Medium feels worse than blogging

​I’m finding it harder and harder to write on Medium.

First of all, apparently I currently write only for a few members of Medium.com, which I could name by heart if I wanted to, and that’s actually a problem because I shouldn’t know their names, because I have over 2000 followers.

Yet, the more followers I have the less feedback I get, the less answers, the less my articles get noticed and published. I guess this is a normal effect of the network growing and of me being buried alongside thousands and thousands of people a zillion times better than me.

However, there is more to this than me whining.

I think it’s a problem with the fact that Medium wants a long form content network to work like Twitter.

And it doesn’t, because when you scroll through so many long form pieces you have no idea what’s inside. If you read 144 characters, I bet that with a decent IQ you get an instant clue what that’s all about.

We’re all lost in a random roulette of articles all appearing at the top of handpicked content. How can you compete with that? Do I want to compete in a competition of randomness? I don’t know.

I’m not whining because there are all these big bad wolves who churn out content like there is no tomorrow.
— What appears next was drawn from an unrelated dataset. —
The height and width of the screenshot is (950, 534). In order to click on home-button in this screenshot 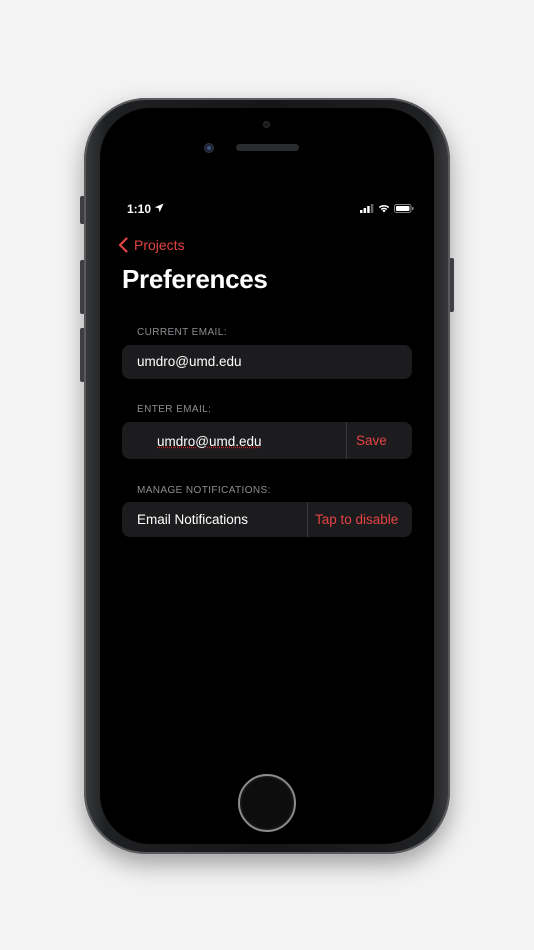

I’m not whining that I’m not famous and that people just don’t blindly recommend anything that I blurt out.

I am whining about the fact that the platform doesn’t give me the tools to be an amateur writer.

For example, some writers, the “special” ones, have a “special” style of grouping articles, in a kind of series. Even though I am a member, I do not have access to that feature. And that simply annoys me.

Why do only publications get letters? If I have 2000 people who clicked that follow button, then doesn’t that actually mean anything? Of course it does, but it doesn’t appear to mean anything for the people at Medium.

The circle of people who interact with me is getting so small that I actually think of them as my friends. And I like that, but if I want to tell them something I must reach out to them personally outside of the platform and that makes me look like a stalker.

I mean, does anybody at Medium believe that it’s OK for me as a writer to just visit someone’s Facebook profile and contact them there?

Of course it’s not OK.

I think the platform should offer more guidelines.

For example, publications either have no way, or they do not use the feature, if it exists, to notify people what exactly makes their articles not being published.

Everybody takes a last defence position by telling writers to forget about being published if they don’t hear back in 48 hours. That is just rude.

Not even the initial benefit of having recommends bubble up in your network doesn’t seem to apply anymore.

I have had articles being recommended by people with thousands of followers and there was absolutely no kind of effect.

All the changes that Medium did in feed presentation and in how the articles get streamed to readers, they all affect the little guys, the people who don’t even have the time to edit their articles and they don’t want much more than conversation.

It looks more and more as if this platform was simply set up as a honeypot for big name journalists and big name publications. But it backfired.

Now that the advertising business has rejected this kind of industry take over, which they wanted to make Netflix style, they are currently prepared to just slice and dice the community, to create another version of a content farm, by promoting people, who are otherwise great and talented, and I have no doubts that they see it as an opportunity, in such a way that they are creating another Long Tail Community.

But the Internet is chock-full of long tail communities. Who in god’s name needs another one?

A long tail community is nothing but yet another reflection of poor resource management: few winners grab just about everything worth grabbing.

It feels as if I am paying this small amount of five dollars to support the people who are simply luckier than I am, and it feels a bit weird to do that. Altruism, like so many other things, requires consent.

Who am I? Just a user. A paying user. Not a writer, not a member, not a founding member, not a talented person wishing to express himself. I’m just one random byte in a table row. And if I identify with this persona then it’s definitely not the place to publish anything.

Why am I complaining? Because this used to be someplace where you could express yourself with the high hope that people would hear you, and it became another echoless void.